We’ll use the the meal preparation process as an example. The Control Chart above shows common cause variation, but when stratified by meal type, you find two different distributions in the data.
Knowing this difference provides a better opportunity to examine the variation in the salad preparation separately from the sandwich preparation. Since sandwiches take a lot longer that’s a good place to start.
Design of Experiments is one way to gather this information, although it requires you to actively engage in changing the process rather than just passively observing it.
However, once you have this information, you can pursue ways to reduce this variation. In many cases, this involves working with suppliers, whether they are internal or external to your organization, to assist them in reducing the variation in their processes. Of the “5 Ways,” reducing common cause variation is the most difficult.
4. Reduce Special Cause Variation
A process which only contains common cause variation is considered stable or “in control.” This means the amount of variation in the process is consistent and predictable.
In contrast, special cause variation causes processes to change. The change might have a positive impact on the process, or it may be negative. Recognizing the change provides an opportunity to understand why it changed. Once the root cause is understood, the information can be used to benefit the customer.

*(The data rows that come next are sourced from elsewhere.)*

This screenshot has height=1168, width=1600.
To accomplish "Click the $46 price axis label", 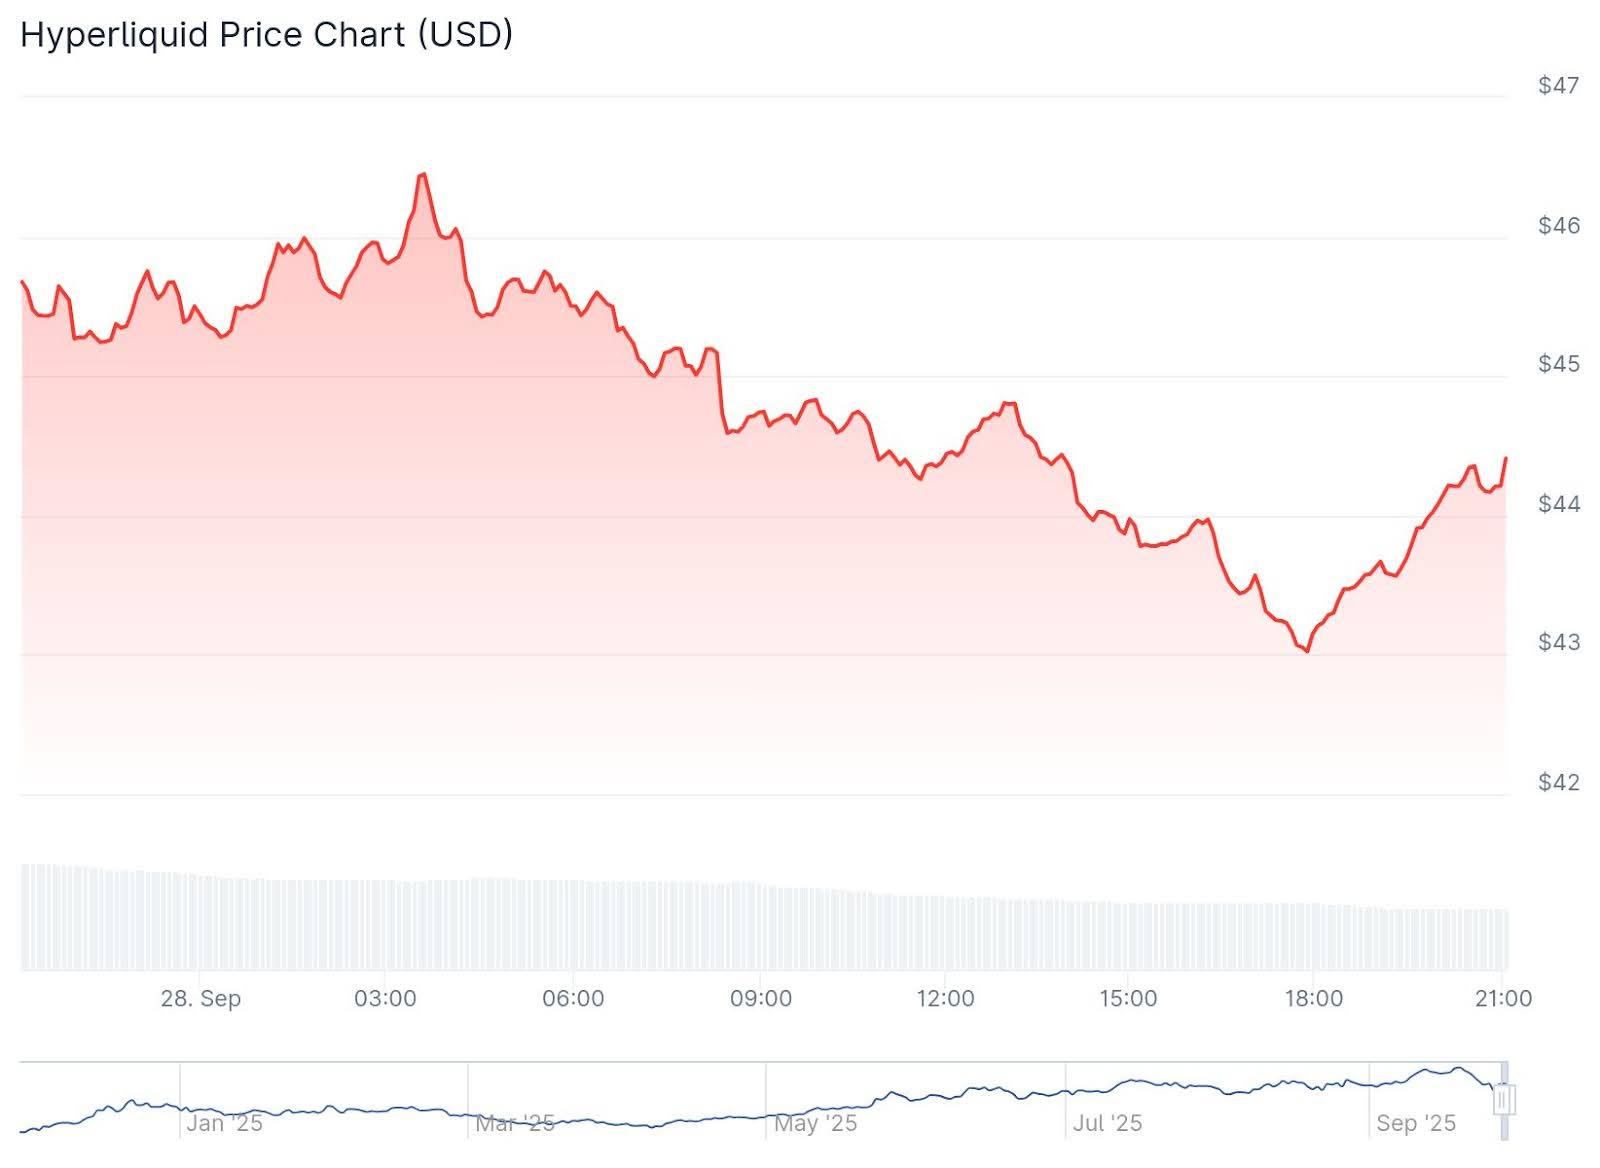I will (1559, 226).
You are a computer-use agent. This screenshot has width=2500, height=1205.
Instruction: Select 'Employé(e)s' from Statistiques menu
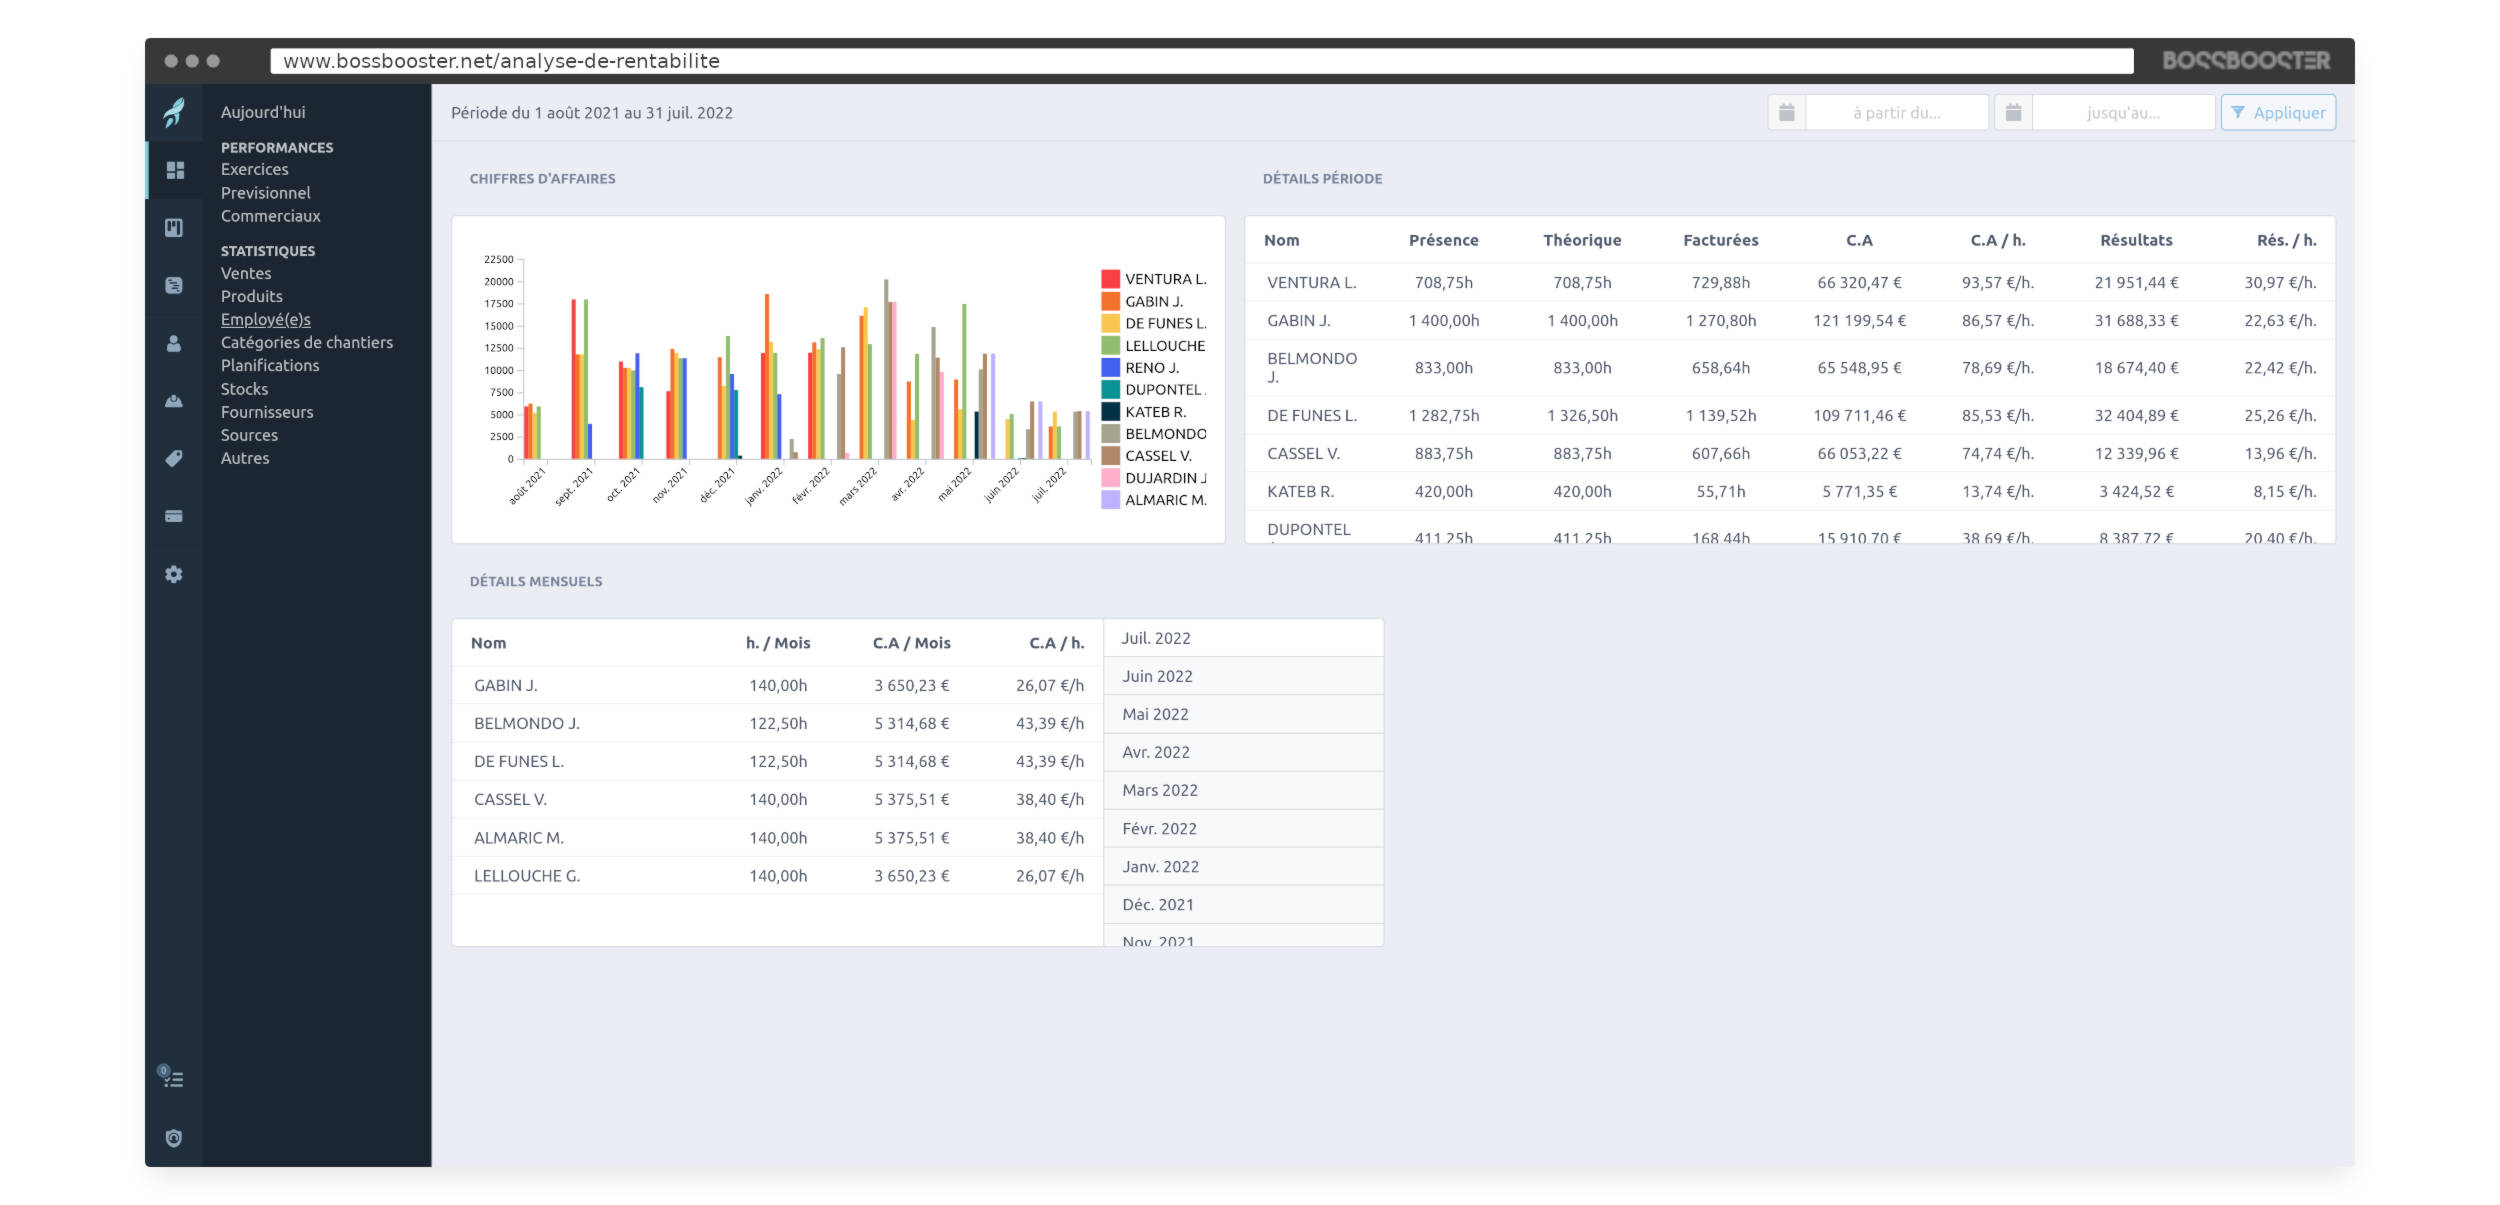click(265, 319)
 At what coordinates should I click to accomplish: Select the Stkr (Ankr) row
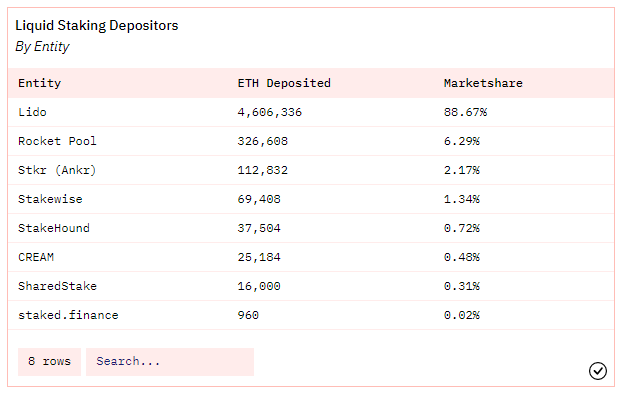[x=311, y=170]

Special cause variation includes:
- A specific unique change – a single point outside the control limits (aka outlier), such as traffic accidents during a snowstorm
- A shift in the process to a different level of performance, such as a sudden shift in the number of delayed meal deliveries due to a new untrained cook being added to the staff
- A trend, a more gradual change in the process over time, such as a steady increase in a person’s weight
Eliminating special cause variation results in a more consistent process as well as an overall reduction in variation. The key is recognizing when a change has occurred. Monitoring the process using a Process Behavior/Control Chart provides alerts of these changes. This enables a team to analyze why the change occurred.
Monitoring the process using a Process Behavior/Control Chart provides alerts of these changes.
5. Move the Mean to Improve Process Capability
The focus of the first 4 Ways is on variation, but we live in a world that require specifications. Since process variation can be excessive, organizations establish specification limits to narrow the variability experienced by the customer.
Items that fall within specifications are deemed “good,” and items falling outside the limits are reworked or scrapped. The capability of the process is defined as the ability to deliver outputs that are within the specifications.
Even if the variation is large, if the mean is not centered within the two specifications, the amount of rework will be larger as more values fall out on one side versus the other. In this case, the mean is at 54.75 instead of 55, which results in 28% rework. Even without reducing the variation, moving the mean to 55.0 will reduce the amount of rework to 18%.
Understanding which of the “5 Ways” to use to when improving a process helps focus an improvement effort. Start your improvement efforts by picking one of the “5 Ways” and using it to make an initial improvement. Celebrate your success, make sure the improvement can be sustained and then either look for another way to improve this process, or choose another process to work on. It can really be that simple!
Improvement efforts should be ongoing – one step at a time, a relentless pursuit of variation reduction that improves customer satisfaction and/or increases the bottom line.